- _What you are asked to do_
Reproduce the records verbatim from their first line down through the line containing "Action: pos(401,1367)", with both ends included.
### Data to process ###
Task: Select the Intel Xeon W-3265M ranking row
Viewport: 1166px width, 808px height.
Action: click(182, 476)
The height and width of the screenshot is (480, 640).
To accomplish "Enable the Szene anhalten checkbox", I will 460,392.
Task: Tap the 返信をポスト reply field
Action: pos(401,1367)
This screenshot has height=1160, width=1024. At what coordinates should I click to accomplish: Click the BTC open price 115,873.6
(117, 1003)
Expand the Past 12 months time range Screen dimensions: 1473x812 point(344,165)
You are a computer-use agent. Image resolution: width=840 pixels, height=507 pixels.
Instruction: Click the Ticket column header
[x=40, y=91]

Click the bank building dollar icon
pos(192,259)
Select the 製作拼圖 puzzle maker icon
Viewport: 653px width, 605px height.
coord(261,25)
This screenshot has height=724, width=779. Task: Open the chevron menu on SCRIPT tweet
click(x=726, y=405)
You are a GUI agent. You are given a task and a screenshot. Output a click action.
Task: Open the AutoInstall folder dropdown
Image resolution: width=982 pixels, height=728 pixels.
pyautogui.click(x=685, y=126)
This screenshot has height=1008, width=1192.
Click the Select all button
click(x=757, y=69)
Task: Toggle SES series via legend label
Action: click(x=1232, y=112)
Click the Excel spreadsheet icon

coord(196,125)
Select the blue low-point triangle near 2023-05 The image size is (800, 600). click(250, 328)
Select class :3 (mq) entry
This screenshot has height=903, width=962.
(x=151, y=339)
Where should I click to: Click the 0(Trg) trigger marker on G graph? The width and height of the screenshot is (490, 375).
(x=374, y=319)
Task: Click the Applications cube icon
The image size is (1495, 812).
###
- _Reply to the exercise_
Task: Select the Intel Xeon W-3265M ranking row
Viewport: 1166px width, 808px height.
Action: click(182, 476)
The height and width of the screenshot is (480, 640).
To accomplish "Enable the Szene anhalten checkbox", I will 460,392.
Task: Tap the 返信をポスト reply field
Action: pos(401,1367)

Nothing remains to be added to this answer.